Of course, Nathan then gave me a sly look and asked, “Mono, Mom?” I said, “Oh, it’s so not what you’re thinking Nathan. I didn’t even had a boyfriend then!” Nathan looked doubtful since I just admitted I had what was sometimes called the “Kissing Disease.”

I said, “Two women in my dorm had it, and I probably got it from them, because 10 women shared one bathroom.” January of my freshman college year was a horrendous one for me. I spent the entire six weeks sick as a dog.*

*Major Guilt Note: It was only recently that I found out that my experience effected someone profoundly. No, it wasn’t Nathan. When this all started to happen with Nathan, Melissa (a.k.a., Dr. Tunabreath) told me that it was suggested that she have her wisdom teeth removed. She told me she didn’t, because she remembered the hell I went through!

These are pictures that she took of me that January. It looks like I’m having fun, but my cheeks weren’t that big normally. And, not many people know this, but after you’ve had difficult oral surgery, a side effect is pushing stuffed bears up your sweater.



As Nathan, Iz, and I walked into the oral surgeon’s office, Iz began to do what she does best. She will never be one of those people who doesn’t ask questions. No event goes unquestioned or without comment; I’m convinced that Iz is really Robin Roberts, Tyra Banks, or Christiane Amanpour in size 6x jeans wearing a Hannah Montana t-shirt while listening to Taylor Swift on her iPod Shuffle.

Iz said, “Do we have to go into the room with Nathan?”
I said, “No.”
She asked, “That’s because he’s a big boy, right?”

Before I could answer that question, she said, “This reminds me of the building where I had my first H1N1 shot.” Again, before I could say a thing, she said, “Remember, I cried when I got my second one.” Gosh, how could I forget, and then I tried to say something, but she said, “But, then I said, oh, that didn’t really hurt at all!”

Once we arrived at the office, I signed three forms in six different places, and, shortly thereafter, Nathan was called into the exam room. After he had his panoramic x-ray, I was called in. So, I misinformed Iz; Nate wasn’t a big boy when it came to his wisdom teeth.

The oral surgeon came in and gave Nathan a history of wisdom teeth. At that point, I don’t think Nathan really care about their history. He only knew that they had now become a huge inconvenience in his life.

The surgeon began to explain the potential procedure.
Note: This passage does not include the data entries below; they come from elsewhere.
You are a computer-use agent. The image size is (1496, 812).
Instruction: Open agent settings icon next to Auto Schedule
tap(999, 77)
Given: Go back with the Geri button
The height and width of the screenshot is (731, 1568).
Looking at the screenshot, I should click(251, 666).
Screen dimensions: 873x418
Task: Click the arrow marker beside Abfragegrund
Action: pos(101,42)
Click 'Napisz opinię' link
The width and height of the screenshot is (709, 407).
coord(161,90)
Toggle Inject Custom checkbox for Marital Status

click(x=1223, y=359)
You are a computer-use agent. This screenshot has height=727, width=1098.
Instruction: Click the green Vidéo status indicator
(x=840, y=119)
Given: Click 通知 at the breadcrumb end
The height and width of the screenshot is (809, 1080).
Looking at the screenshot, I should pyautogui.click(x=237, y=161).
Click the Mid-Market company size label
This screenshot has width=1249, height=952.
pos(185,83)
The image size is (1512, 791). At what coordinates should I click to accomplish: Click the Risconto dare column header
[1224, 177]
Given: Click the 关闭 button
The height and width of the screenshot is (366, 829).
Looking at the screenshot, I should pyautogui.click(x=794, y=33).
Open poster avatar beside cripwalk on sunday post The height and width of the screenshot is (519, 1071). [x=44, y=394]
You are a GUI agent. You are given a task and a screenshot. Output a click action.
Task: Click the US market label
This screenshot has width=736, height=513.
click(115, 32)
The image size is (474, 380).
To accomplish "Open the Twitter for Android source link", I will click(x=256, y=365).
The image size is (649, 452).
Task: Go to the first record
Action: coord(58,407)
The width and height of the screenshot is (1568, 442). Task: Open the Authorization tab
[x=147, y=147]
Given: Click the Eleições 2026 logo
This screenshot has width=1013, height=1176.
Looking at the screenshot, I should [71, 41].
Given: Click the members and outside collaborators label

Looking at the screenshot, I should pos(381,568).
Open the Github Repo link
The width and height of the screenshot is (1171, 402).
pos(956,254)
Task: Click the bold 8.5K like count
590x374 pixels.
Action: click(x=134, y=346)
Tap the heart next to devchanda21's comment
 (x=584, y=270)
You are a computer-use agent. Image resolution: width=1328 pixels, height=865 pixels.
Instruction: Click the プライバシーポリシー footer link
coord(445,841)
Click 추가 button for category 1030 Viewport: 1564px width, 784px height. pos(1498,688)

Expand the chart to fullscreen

Nathan is not a big fan of needles, so he was relieved to find out that they would numb his arm with novocain before they inserted the IV that would deliver the anesthesia that would put him to sleep. The surgeon said, much to Nathan’s relief, “You will be totally knocked out. Yeah, it will be like you’re dreaming about fairies and unicorns the whole time.”

Iz was sitting on my lap, and as I’ve said before, she’s not one to say “No comment.” She immediately said, “Nathan doesn’t like fairies and unicorns.” Nathan glared at her; the surgeon said, “What? Everyone likes fairies and unicorns” to which Iz said, “Nathan doesn’t!” Yes, on the morning of surgery, I will make sure that Iz is far, far away from Nathan.

Removal of four impacted wisdom teeth: $2600
Giving Nathan anesthesia instead of letting him have a swig of whiskey and bite on a bullet: $350
Having wisdom teeth removed after prom but before trip to Europe in June: Priceless for Nathan (well, to some degree when he isn't in pain) but $1000 out-of-pocket for Mom and Dad!

3 comments:

Georgie said...

I just had my wisdom teeth out last year. I cost about 1/10 of what Nathan's did.

Suzebabe said...

I don't remember the exact cost, but your out-of-pocket sounds about what we paid when Katie had hers done. Eric's next. His are in sideways. Best of luck to Nathan! Katie breezed thru it other than waking up emotional (i.e. crying) from the drugs. My experience was terrible and sent me on the long road to multiple TMJ surgeries, so Katie knew those stories. It is much easier because they're taking them out younger when the gums are soft and they're not going thru bone.

tunabreath said...

Great! Now after reading Susans post, I really wont get my wisdom teeth out!!